From my particularly good vantage point to watch the Tour de France this season (I own a coffee shop with a branch inside a local bike store—we broadcast the Tour daily on a big projection screen) I had a better-than-usual chance to reflect on the ins and outs of the race.

This, the commentators told us would be the year that cycling would return to its clean roots. (Ignoring the fact that cycling has never been totally clean.) Leading into the Tour’s first day the same commentators who told us that Festina and Operation Puerto were a thing of the past told us that this year, this tour, this very moment we were seeing the Tour as a clean and new being. A bright and shiny new race full of people who grew up clean and raced clean.

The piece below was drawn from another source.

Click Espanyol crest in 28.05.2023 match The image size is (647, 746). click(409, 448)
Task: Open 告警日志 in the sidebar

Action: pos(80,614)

Cut to the interview with Tejay. Cut to Jonathan Vaughters. Cut to Bob Roll bouncing and pontificating about how these new riders grew up in an era where doping was demonized and the sport was finally, finally clean.

And for the first few days, the 100th running of the Tour de France looks pretty darn clean. Riders are suffering. Previous champions like Contador (doper!!!) and Evans fell off the back. On small climbs, the riders would fall apart in the way that we expect clean riders to fall apart.

And then it happened. On a powerfully brutal climb up Col de Pailheres on Stage 8, newcomer Neiro Qunitana from Movistar powered his way up to glory. Phil and Paul cackled with delight as this new rider, this Colombian climber with youth in his legs and altitude in his blood climbed his way to the top of the first climb.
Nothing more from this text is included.